* _Quoted passage_
Martin Armstrong also commented on this story:

The best education has ALWAYS been an apprenticeship – not some university course taught by someone who has never practiced what they teach.
Roman_school

In ancient Rome, at between nine and twelve years of age, boys from affluent families would leave their basic education behind and take up study with a grammaticus, who was a teacher that refined his students’ writing and speaking skills. They would be versed in the art of poetic analysis and taught them Greek if they did not yet know it. They would be taught logic and how to think. By this point, lower class boys would already be working as apprentices. If someone wanted to be a sculptor, he would apply to be an apprentice at a sculptor shop. Girls, both rich and poor, would be focused on making themselves attractive brides and, subsequently, capable mothers. It was the women who often ran the household.

* _Dataset excerpt_
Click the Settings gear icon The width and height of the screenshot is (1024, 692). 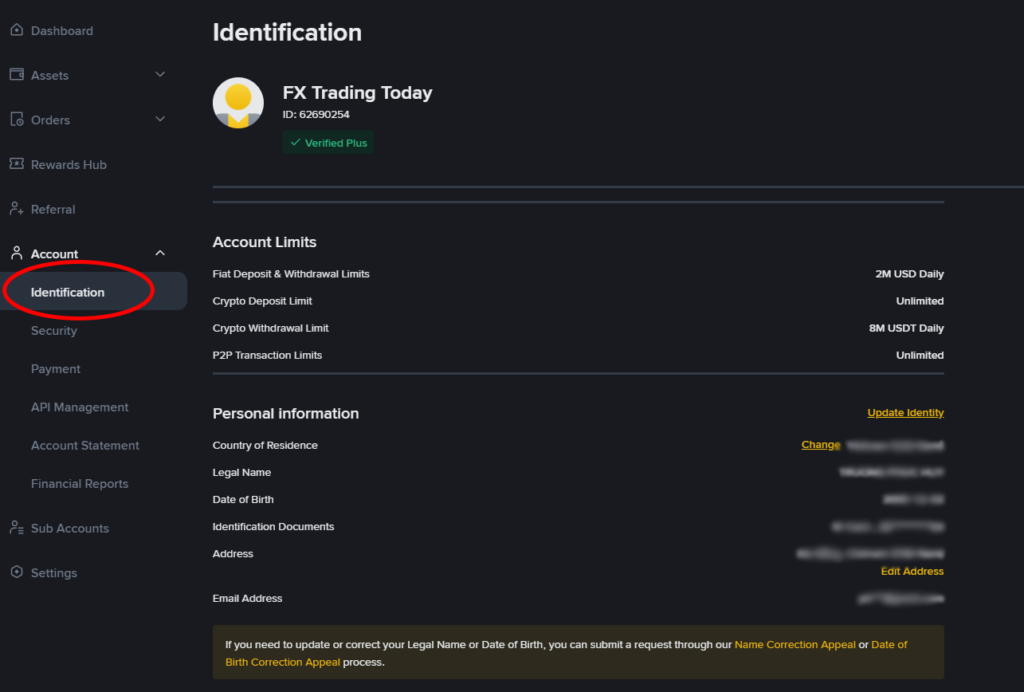[16, 573]
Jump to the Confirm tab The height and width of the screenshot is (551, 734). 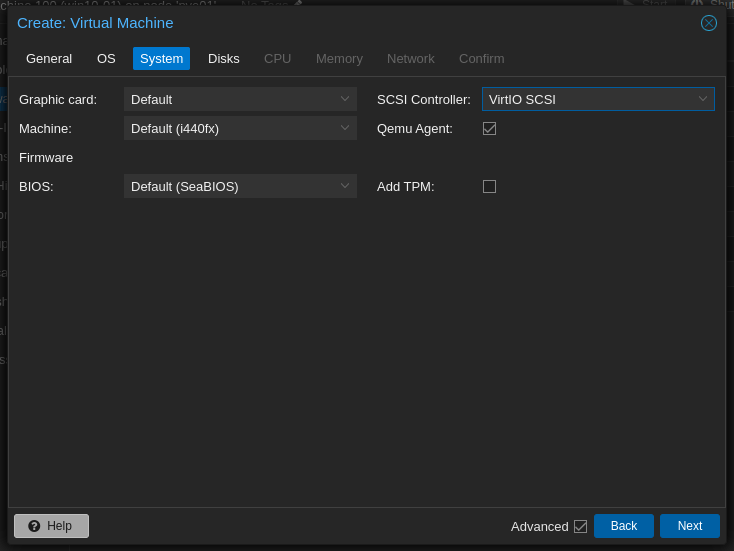481,59
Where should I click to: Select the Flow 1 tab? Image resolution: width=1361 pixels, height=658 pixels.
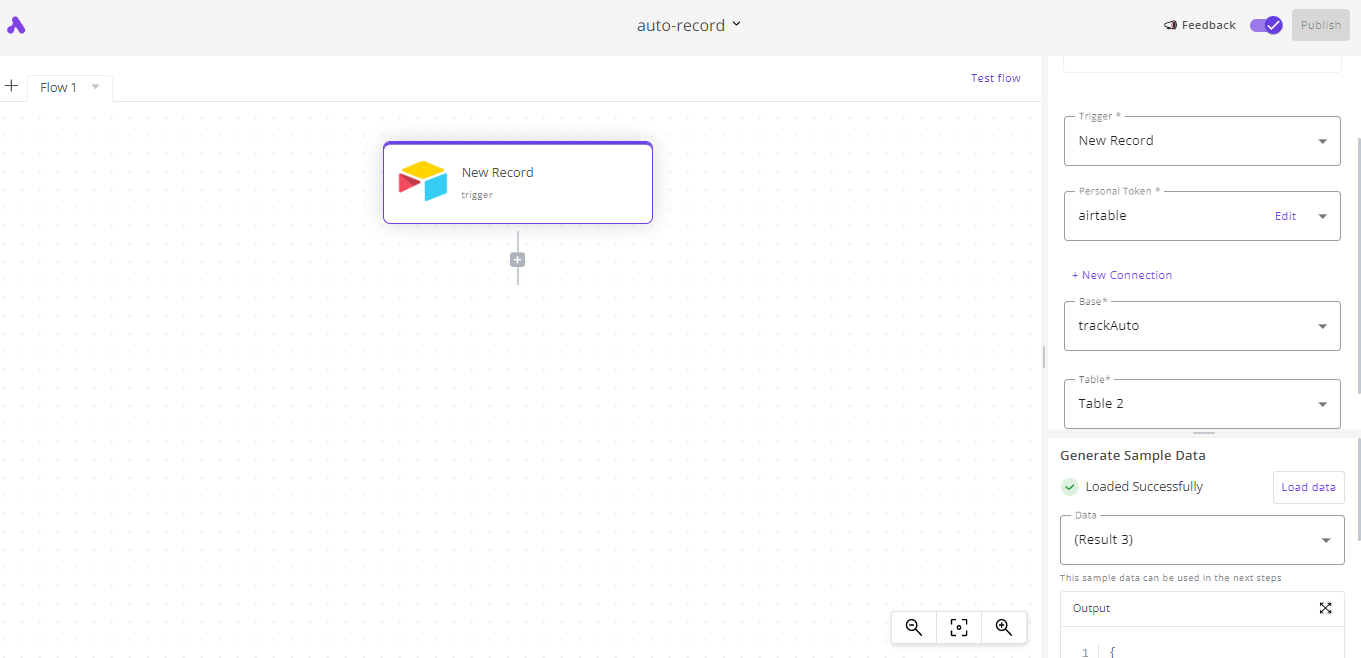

* _Problem 1_
In the passage on Roman education, at what age did boys from affluent families begin studying with a grammaticus?
* _Problem 2_
List every skill or subject that the passage on Roman education says students learned from a grammaticus.
* _Problem 3_
From the passage on Roman education, reproduce the text between "Martin Armstrong also" and "what they teach.", inclusive.

* _Full answer 1_
Between nine and twelve years of age.

* _Full answer 2_
Writing, speaking, poetic analysis, Greek (if they did not yet know it), logic, and how to think.

* _Full answer 3_
Martin Armstrong also commented on this story:

The best education has ALWAYS been an apprenticeship – not some university course taught by someone who has never practiced what they teach.